Our sales force will be able to reach all 1,500. Now, we don't expect all 1,500 to be up and running this year. As you know, there is quite a bit of a process at these institutions. And that is institution dependent for P&T reviews, order sets, training, however, so far, we are encouraged by the early progress we have made with the Gen 2 launch and the number of PT wins.
Looking back to some of our previous comments, last year when we remarked on the rate of new hospital acquisition, what we commented on is that, we weren't quite sure last year if those were the low hanging fruit of sorts, in terms of hospitals that came on in between launch and the end of Q4, But we were comfortable with that rate going forward.
So 1,500 might be our targets, in terms of talking to this year, it'd be only a portion we think will get on board by the end of year.

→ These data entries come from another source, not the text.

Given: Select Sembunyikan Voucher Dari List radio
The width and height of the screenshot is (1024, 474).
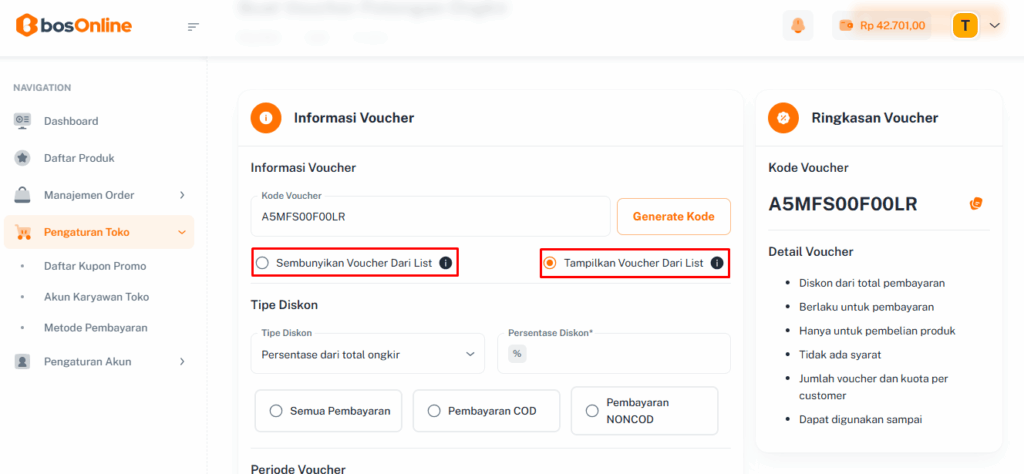Looking at the screenshot, I should [263, 264].
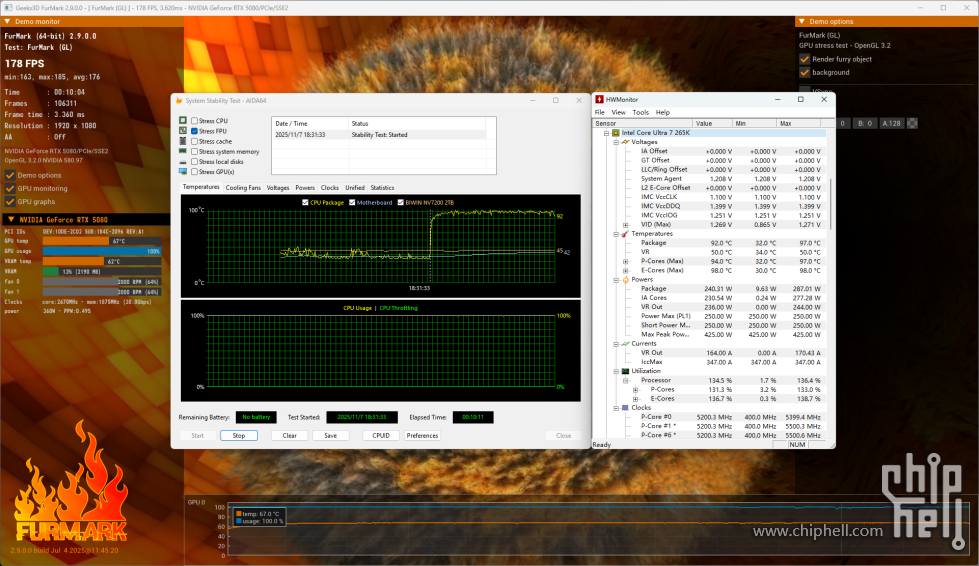Click the AIDA64 flame icon in title bar
Viewport: 979px width, 566px height.
[179, 100]
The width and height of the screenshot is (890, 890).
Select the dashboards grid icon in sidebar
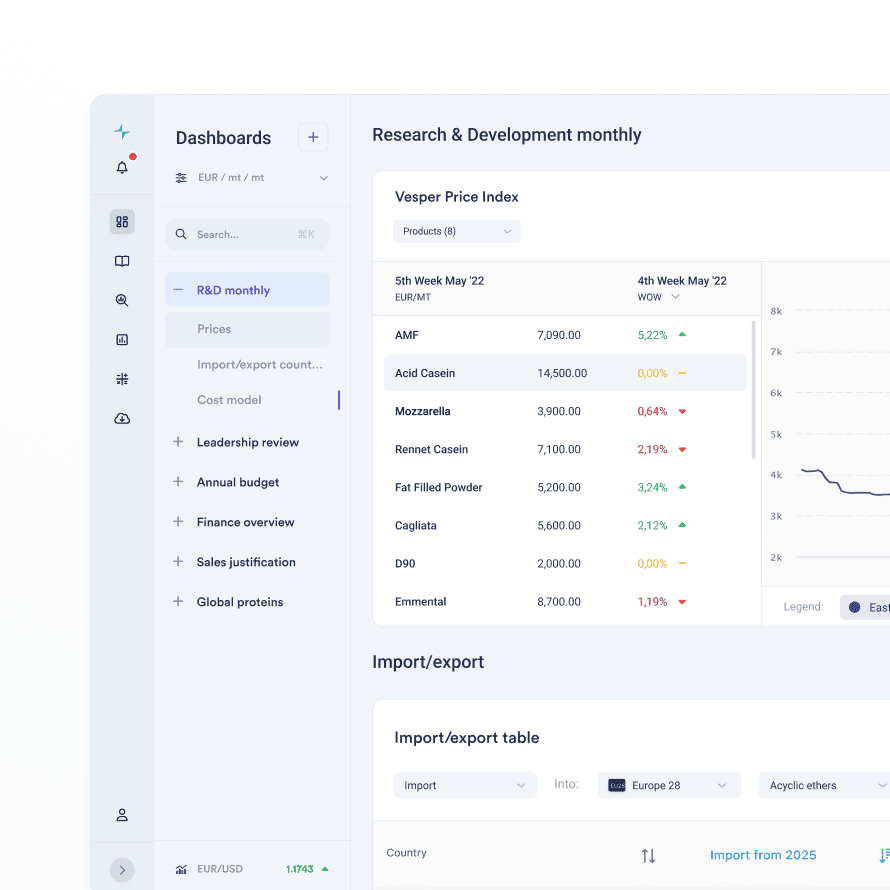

Okay. And I understand You are not ready to give metrics for the new year currently, but on the 1Q call, could we expect some information that could help us get a better handle on the usage rate per hospital going forward in 2019?
So Yigal certainly, obviously we will give you the top-line revenue number as well as the number of hospitals that have ordered in the reorder rate. Whether or not we give any greater detail on that, we will certainly consider time. I mean if we think it really helps, substantially figure out what that - understand a little bit more about the launch kinetics. We are open to it.
As I said before, you go on as you know. I always will make sure that before we provide any data, we make sure that we are confident that that data is truly accurate, that is representative and that we will give on an ongoing basis. And we are still early on our launch. We just want to make sure we don't get ahead of ourselves. So the short answer is, we will consider that and we will certainly let you know when we announce the data.
Okay, thanks. And then regarding some of the market dynamics, and I know you can have a limited ability to track, but anecdotally, for the hospitals where Andexxa is available, is it your understanding to that is clearly the first line therapy for the Xa bleed or might there be some hospitals that while they have Andexxa available are still using kind of the older methods like fresh frozen plasma or the four-factor PCC use even though that Andexxa is available?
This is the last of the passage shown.